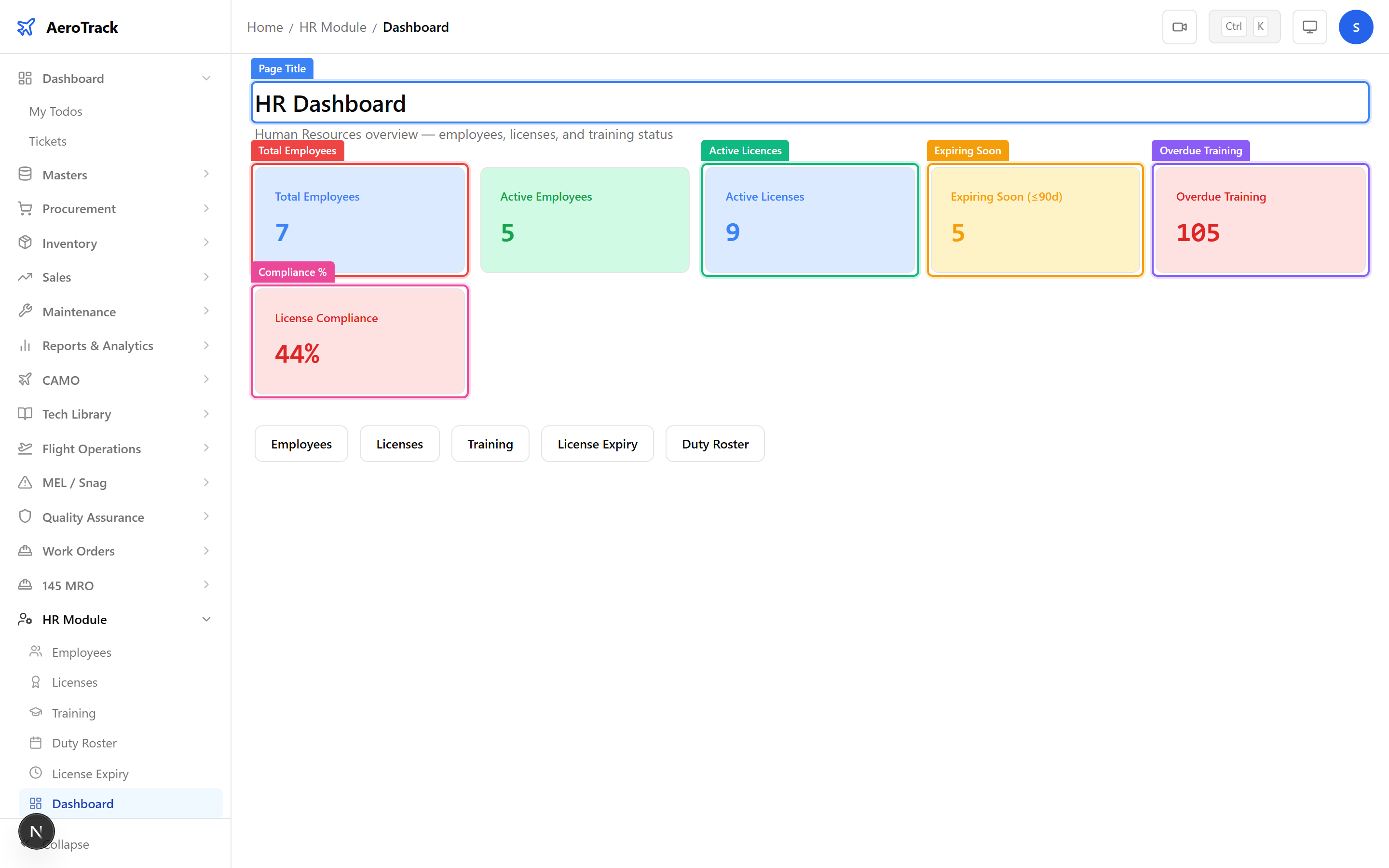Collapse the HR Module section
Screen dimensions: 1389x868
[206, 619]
...
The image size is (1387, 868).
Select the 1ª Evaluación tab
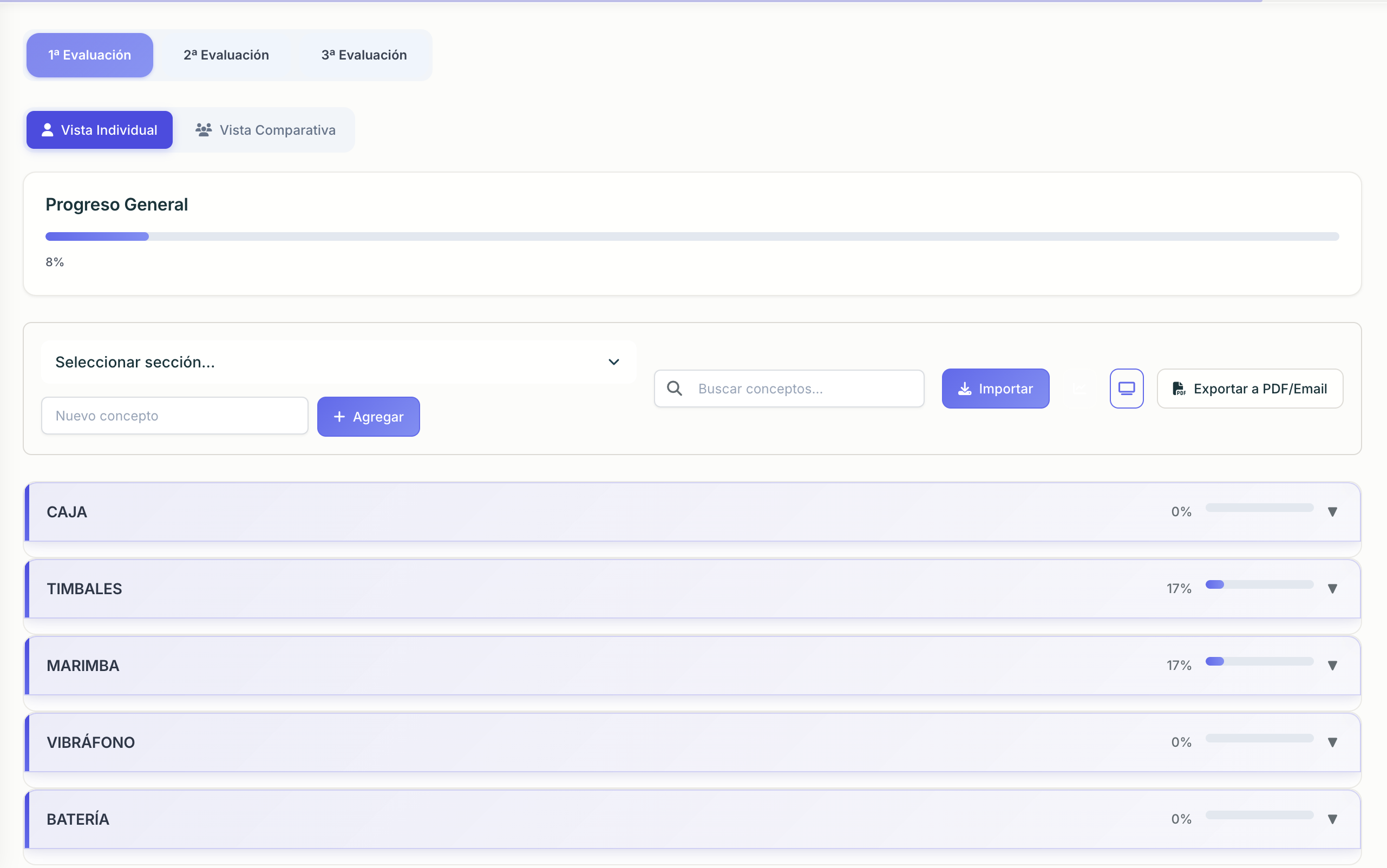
---
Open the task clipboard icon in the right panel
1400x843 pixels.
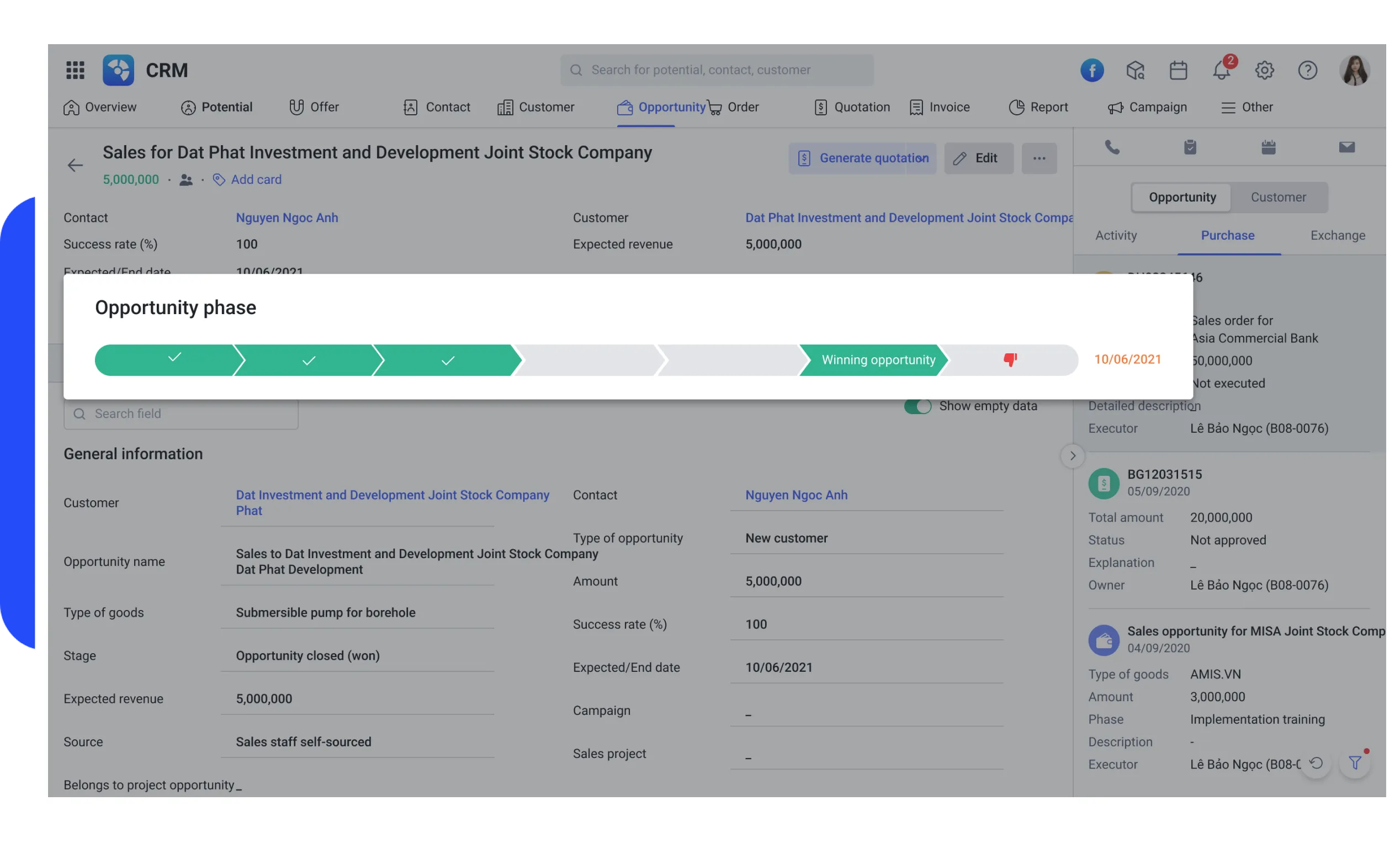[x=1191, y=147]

» WHAT IS BEING ASKED:
In the listing above, locate the line containing "The image size is (1387, 868)." and the line containing "Select the 1ª Evaluación tab", then transcribe both and every line between them verbatim.

» YOUR SOLUTION:
The image size is (1387, 868).
Select the 1ª Evaluación tab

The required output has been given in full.